## Excerpted data:
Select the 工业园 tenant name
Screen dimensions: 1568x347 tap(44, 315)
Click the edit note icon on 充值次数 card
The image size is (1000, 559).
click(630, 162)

## Instructions to follow:
When you answer, set down the entries above precisely as they read.

## Problem solution:
Select the 工业园 tenant name
Screen dimensions: 1568x347 tap(44, 315)
Click the edit note icon on 充值次数 card
The image size is (1000, 559).
click(630, 162)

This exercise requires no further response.